Activity
From the entries that follow, copy exactly the lines beginning at the line holding "Task: Open the Sort tool" and continuing through the line holding "Given: Click rank".

++++

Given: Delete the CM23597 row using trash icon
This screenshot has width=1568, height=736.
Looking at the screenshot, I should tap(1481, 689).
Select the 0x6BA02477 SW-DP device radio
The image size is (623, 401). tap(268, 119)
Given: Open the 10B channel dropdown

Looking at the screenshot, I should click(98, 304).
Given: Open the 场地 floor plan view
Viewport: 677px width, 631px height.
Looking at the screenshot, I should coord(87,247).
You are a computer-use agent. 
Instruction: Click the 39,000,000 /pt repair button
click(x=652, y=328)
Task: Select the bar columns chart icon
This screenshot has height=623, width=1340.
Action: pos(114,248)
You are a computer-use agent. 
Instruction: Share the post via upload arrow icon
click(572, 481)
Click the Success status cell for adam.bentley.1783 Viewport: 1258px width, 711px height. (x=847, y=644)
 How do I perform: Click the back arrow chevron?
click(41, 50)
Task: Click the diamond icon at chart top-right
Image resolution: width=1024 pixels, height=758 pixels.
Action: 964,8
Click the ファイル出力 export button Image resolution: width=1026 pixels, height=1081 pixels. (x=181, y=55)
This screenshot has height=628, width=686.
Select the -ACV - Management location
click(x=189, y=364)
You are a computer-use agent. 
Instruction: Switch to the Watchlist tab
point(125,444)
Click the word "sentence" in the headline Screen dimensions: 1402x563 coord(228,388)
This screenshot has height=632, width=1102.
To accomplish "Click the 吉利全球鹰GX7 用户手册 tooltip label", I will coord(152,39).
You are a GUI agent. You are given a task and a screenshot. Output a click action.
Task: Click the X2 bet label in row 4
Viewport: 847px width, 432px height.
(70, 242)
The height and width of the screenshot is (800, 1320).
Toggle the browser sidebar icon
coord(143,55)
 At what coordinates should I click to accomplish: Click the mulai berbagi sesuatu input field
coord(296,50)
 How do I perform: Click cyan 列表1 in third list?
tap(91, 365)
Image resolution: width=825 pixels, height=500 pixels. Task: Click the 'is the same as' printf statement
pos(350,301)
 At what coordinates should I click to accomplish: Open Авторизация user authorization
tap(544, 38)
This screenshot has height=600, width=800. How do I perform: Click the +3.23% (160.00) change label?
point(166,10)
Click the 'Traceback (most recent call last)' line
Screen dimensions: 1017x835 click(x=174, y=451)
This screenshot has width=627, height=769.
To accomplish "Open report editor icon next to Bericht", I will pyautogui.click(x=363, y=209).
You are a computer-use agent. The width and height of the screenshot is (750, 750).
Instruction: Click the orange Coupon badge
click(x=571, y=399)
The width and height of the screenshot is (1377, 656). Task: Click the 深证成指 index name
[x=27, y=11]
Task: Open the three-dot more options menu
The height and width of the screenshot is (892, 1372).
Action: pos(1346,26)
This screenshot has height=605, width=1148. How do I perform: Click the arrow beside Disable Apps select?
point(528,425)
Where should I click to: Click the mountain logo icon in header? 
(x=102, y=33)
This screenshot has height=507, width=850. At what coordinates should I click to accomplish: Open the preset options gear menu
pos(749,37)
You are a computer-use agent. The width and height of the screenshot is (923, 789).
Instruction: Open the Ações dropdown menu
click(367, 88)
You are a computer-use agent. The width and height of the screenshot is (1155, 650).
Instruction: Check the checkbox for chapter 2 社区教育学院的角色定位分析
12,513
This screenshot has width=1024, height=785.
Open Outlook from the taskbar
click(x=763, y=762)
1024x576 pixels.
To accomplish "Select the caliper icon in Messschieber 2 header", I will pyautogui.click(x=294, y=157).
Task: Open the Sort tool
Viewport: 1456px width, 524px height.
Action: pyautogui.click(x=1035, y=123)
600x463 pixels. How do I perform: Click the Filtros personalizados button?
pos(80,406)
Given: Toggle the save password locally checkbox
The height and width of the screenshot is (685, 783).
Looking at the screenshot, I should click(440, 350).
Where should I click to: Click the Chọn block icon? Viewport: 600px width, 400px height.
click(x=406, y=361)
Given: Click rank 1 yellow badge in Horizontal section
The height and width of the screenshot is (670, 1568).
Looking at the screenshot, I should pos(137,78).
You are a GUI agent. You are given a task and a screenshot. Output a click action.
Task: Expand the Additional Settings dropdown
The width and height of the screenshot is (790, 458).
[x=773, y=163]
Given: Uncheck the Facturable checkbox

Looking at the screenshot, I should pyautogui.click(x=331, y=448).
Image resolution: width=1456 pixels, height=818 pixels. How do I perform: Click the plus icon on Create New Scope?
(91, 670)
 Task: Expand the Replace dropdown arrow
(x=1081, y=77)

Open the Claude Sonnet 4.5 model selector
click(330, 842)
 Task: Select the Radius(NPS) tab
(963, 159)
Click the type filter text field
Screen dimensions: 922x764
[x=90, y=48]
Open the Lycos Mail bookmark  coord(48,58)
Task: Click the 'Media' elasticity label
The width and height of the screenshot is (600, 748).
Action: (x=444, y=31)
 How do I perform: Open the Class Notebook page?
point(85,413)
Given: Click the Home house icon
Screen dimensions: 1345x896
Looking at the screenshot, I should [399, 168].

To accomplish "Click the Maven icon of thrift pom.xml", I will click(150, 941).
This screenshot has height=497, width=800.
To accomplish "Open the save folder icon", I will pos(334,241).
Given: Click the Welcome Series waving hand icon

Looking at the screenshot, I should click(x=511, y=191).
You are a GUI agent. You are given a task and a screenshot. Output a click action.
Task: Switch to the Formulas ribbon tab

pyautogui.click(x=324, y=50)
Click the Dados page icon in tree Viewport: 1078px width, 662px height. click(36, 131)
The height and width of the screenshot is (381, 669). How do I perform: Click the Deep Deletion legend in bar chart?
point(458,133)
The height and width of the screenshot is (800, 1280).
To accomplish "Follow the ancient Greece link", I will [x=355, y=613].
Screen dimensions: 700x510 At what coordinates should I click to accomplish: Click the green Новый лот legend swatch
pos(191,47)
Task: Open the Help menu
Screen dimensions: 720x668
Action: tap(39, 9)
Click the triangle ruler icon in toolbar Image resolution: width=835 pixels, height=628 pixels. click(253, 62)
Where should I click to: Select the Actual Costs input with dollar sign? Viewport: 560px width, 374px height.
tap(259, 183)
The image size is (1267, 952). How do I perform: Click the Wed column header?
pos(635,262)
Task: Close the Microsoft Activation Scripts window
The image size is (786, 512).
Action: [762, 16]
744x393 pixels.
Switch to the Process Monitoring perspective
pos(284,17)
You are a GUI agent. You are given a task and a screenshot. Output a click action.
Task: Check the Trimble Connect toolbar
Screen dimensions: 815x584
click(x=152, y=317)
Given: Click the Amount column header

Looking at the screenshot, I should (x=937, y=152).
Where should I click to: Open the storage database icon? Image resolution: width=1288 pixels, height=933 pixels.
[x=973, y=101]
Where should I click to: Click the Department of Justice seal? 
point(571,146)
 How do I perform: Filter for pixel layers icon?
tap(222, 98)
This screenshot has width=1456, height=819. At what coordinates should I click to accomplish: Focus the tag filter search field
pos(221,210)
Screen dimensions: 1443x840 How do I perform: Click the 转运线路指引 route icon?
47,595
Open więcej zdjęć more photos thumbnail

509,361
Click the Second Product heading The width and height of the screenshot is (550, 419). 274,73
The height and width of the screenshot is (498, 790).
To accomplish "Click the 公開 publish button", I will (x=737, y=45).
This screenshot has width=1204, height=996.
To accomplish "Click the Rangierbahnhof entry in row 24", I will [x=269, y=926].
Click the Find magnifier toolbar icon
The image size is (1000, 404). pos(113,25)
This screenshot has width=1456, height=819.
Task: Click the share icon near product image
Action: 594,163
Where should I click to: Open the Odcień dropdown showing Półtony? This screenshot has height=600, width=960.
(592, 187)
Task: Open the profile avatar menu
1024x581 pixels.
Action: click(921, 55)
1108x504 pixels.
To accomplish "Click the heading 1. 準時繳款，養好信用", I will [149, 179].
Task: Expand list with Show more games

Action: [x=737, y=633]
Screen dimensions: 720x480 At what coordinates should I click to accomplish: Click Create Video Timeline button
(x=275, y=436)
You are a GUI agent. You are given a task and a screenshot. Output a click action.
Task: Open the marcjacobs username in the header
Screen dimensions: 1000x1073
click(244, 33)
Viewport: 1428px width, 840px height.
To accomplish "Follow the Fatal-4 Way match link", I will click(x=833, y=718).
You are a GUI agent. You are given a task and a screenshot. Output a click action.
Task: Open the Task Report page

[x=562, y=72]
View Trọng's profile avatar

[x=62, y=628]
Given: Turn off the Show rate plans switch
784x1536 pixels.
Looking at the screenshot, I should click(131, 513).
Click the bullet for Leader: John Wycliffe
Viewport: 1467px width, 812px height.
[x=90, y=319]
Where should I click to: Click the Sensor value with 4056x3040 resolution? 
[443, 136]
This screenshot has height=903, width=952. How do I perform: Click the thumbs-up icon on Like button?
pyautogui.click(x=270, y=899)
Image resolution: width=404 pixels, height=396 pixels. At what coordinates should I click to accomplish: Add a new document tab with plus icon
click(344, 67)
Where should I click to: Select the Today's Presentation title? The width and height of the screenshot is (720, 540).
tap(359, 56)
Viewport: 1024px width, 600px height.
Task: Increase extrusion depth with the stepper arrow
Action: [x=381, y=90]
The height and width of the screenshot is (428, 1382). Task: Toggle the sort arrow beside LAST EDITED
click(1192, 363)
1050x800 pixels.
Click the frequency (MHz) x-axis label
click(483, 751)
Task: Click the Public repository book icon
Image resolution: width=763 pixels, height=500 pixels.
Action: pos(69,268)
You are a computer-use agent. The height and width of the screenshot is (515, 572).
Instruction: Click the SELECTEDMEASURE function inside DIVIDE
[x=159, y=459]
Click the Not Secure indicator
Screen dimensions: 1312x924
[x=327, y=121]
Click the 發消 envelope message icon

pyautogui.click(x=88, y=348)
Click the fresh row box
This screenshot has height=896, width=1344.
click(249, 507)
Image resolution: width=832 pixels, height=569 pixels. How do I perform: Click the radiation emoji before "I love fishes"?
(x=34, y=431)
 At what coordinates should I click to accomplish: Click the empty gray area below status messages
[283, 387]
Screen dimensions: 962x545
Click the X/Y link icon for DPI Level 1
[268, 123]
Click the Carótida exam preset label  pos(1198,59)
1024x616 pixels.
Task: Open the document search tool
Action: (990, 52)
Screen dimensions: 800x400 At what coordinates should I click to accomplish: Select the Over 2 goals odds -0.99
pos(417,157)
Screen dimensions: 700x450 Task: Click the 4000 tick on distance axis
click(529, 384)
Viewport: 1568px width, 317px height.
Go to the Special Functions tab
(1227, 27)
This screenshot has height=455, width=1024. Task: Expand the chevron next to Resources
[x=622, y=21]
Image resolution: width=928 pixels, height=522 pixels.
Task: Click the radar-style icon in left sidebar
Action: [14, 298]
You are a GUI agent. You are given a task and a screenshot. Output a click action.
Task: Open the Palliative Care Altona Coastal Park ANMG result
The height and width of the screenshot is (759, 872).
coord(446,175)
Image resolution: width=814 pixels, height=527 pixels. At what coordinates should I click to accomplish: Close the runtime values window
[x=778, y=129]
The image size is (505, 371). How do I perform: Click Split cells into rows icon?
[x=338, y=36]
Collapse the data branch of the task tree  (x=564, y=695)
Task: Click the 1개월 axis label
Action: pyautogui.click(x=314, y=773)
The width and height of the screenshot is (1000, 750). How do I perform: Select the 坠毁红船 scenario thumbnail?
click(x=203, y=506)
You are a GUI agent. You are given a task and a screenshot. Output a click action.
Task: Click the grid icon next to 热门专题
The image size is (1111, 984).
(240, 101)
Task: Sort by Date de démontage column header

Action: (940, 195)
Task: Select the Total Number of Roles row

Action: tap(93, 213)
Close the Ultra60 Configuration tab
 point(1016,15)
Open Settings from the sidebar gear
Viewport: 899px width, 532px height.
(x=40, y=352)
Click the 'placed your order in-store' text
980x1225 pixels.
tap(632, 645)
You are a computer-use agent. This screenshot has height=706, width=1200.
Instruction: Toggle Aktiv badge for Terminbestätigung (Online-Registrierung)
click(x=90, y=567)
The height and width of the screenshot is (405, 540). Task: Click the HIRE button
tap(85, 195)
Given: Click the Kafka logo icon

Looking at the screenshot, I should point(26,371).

++++

Response area
Task: Open the Sort tool
Viewport: 1456px width, 524px height.
Action: pyautogui.click(x=1035, y=123)
600x463 pixels. How do I perform: Click the Filtros personalizados button?
pos(80,406)
Given: Toggle the save password locally checkbox
The height and width of the screenshot is (685, 783).
Looking at the screenshot, I should click(440, 350).
Where should I click to: Click the Chọn block icon? Viewport: 600px width, 400px height.
click(x=406, y=361)
Given: Click rank 1 yellow badge in Horizontal section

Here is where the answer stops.